Intuitively, the algorithm is quite simple: add $$e'$$ to $$T$$, and then we got one cycle closed. Remove the edge with maximal weight from this cycle, and obtain a MST of $$G'$$.

However, I had some difficulties prove the correctness of this algorithm formally, and would appriciate some help.

BTW. I have read this post: If I have an MST, and I add any edge to create a cycle, will removing the heaviest edge from that cycle result in an MST? but unfortunately haven't fully got the proof there.

Update: I tried Steven's solution and it helped me a lot, thanks again. I also found this solution online (I add a picture), but didn't understand it well. I also don't understand why in this solution, $$T'$$ is the MST on $$G'$$ instead of a MST on $$G'$$. Can someone help me understand what is going on the proof there, please?

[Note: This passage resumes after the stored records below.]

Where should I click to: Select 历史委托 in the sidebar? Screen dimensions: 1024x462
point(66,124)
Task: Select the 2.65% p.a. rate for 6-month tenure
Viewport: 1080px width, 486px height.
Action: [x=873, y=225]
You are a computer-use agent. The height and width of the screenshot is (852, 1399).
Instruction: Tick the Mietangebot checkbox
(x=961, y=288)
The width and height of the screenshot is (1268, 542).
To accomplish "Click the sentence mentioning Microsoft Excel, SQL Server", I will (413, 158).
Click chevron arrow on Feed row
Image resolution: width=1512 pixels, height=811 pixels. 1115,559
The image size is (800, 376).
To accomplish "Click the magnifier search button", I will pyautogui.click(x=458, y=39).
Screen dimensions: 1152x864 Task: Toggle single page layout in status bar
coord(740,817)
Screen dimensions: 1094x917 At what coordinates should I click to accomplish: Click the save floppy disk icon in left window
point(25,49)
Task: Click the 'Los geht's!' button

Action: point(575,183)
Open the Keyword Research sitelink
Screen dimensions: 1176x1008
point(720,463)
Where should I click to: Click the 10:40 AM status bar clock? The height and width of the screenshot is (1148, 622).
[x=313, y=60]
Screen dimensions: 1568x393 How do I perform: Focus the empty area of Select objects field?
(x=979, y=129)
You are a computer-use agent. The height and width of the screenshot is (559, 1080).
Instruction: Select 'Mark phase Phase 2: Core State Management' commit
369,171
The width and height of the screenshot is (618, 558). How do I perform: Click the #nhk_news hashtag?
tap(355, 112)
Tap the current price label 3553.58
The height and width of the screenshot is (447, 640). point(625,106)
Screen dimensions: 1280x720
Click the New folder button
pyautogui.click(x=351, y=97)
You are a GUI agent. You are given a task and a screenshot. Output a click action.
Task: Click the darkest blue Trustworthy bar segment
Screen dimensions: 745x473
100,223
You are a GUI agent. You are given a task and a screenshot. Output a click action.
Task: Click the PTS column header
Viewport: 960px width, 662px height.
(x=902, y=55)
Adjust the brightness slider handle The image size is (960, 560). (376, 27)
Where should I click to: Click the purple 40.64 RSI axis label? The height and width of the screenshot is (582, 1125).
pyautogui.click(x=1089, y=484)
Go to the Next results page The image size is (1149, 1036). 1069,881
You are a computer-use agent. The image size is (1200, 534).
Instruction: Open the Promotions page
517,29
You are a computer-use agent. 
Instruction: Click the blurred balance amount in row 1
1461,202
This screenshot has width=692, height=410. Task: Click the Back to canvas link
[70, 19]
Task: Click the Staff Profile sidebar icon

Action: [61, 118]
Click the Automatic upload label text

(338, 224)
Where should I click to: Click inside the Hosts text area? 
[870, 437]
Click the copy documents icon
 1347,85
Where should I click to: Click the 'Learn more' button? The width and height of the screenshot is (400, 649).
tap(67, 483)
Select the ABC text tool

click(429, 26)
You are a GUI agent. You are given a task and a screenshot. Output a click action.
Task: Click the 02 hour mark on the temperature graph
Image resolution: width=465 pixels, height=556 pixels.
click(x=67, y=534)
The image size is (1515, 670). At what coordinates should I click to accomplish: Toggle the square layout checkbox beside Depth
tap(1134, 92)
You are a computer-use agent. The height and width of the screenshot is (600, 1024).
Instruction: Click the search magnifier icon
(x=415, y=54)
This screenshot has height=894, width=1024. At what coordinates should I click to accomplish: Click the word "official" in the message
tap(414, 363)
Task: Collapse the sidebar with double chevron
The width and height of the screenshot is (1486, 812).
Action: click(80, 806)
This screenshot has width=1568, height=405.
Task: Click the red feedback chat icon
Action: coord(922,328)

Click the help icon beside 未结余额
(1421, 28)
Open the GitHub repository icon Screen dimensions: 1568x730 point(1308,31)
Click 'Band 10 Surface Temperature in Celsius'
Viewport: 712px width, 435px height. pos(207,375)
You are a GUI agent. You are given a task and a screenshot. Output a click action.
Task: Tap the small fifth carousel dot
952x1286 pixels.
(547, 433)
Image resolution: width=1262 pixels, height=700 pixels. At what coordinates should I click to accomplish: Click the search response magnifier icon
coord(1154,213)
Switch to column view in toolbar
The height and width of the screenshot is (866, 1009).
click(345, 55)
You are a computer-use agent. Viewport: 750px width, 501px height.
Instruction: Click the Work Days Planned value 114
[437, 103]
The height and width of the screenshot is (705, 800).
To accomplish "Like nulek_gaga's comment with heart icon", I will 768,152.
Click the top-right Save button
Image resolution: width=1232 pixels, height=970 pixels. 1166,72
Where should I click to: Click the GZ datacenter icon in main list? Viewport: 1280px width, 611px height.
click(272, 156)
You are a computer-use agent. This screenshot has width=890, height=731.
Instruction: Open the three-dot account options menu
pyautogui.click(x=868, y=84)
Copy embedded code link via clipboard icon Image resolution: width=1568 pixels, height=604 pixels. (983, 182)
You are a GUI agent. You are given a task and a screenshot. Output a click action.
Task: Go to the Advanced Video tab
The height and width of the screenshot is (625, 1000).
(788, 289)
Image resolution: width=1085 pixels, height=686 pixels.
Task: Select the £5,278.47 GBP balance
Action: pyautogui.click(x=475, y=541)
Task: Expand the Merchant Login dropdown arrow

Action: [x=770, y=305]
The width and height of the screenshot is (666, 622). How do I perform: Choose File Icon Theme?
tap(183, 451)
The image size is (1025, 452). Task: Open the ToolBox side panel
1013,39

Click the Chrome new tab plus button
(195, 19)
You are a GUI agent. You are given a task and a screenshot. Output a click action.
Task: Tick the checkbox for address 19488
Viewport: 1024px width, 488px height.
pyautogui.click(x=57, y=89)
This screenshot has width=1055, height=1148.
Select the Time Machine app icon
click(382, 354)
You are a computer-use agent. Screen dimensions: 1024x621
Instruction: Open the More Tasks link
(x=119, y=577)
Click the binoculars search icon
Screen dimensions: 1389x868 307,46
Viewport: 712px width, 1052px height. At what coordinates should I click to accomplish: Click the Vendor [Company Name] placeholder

• A more rigorous answer might be proving the "the delete-heavy-edge algorithm" is an MST algorithm for all cases. Somehow, a plain proof for that useful MST algorithm cannot be found (easily) on the web. – John L. May 24 '20 at 19:20
• Regarding your picture, it is likely that they are assuming that the edge weights are distinct, in this case the MST is unique. Otherwise you are right that it should have been "a MST $T'$ on $G'$ is obtained...". The proof is correct but a bit cryptic, I'll try to expand it a bit. Let $C'$ be the cycle formed by adding $e'$ to $T$. Suppose that $T'$ is not a MST of $G'$ and let $T^*$ be an actual MST of $G'$. You must have that $E(T^*) \setminus E(T) \neq \emptyset$. Then pick an arbitrary edge $e^*$ from $E(T^*) \setminus E(T)$. If you add $e^*$ to $T'$ you obtain a graph with a cycle $C$. – Steven May 24 '20 at 23:49
• If $e' \in C$ then $C$ and $C'$ differ ($C'$ contains the largest edge that cycles with $e'$ in $T$ while $C$ does not) and combining $C$ and $C'$ would yield a cycle consisting only of edges in $E(T)$, a contradiction. Therefore $e' \not\in C$. Let $e''$ be the edge having maximum weight in $C$ (assume distinct weights). $e'' \in E(T') \setminus \{e'\} \subset E(T)$ but this contradicts the minimality of $T$ in $G$ (you can get a lighter MST by replacing $e''$ with an edge from $C \setminus E(T) \neq \emptyset)$. – Steven May 24 '20 at 23:49
• Thanks. Why I must have $E(T^*) \setminus E(T) \neq \emptyset$? Also, what do you mean by "largest edge that cycles with $e'$"? – Tom May 25 '20 at 0:06
• BTW, another way I had troubles with (many ways but unfortunately with too many troubles...) is to divide into cases where $e' \in E(T')$ or not. But I'm not sure it would be easier. Maybe you could give me a direction, please? – Tom May 25 '20 at 0:08

Let $$T$$ be the MST of the original graph $$G$$ and let $$e'$$ be the newly added edge. Suppose for simplicity that all edge weights are unique (if they are not, fix any arbitrary linear order among $$E(G)$$ that prioritizes the edges in $$E(T)$$. Then break weight ties according to this order).
Let $$e$$ be the edge of maximum weight in the unique cycle $$C$$ of $$T + e'$$. And assume that $$e \neq e'$$ (otherwise the proof is trivial).
One way to prove that $$T-e+e'$$ is a MST of $$G+e'$$ is showing that no edge $$f \in \{e\} \cup E(G) \setminus E(T)$$ can belong to any MST of $$G+e'$$ using the cycle rule.
If $$f=e$$, $$f$$ cannot belong to any MST of $$G + e'$$ because it is the edge of maximum weight of the cycle $$C \subseteq T+e' \subseteq G + e'$$.
If $$f \in E(G) \setminus E(T)$$ then, since $$f \not\in E(T)$$, $$f$$ must be the edge of maximum weight of some cycle $$C' \subseteq G \subset G + e'$$ and hence it cannot belong to any MST of $$G + e'$$.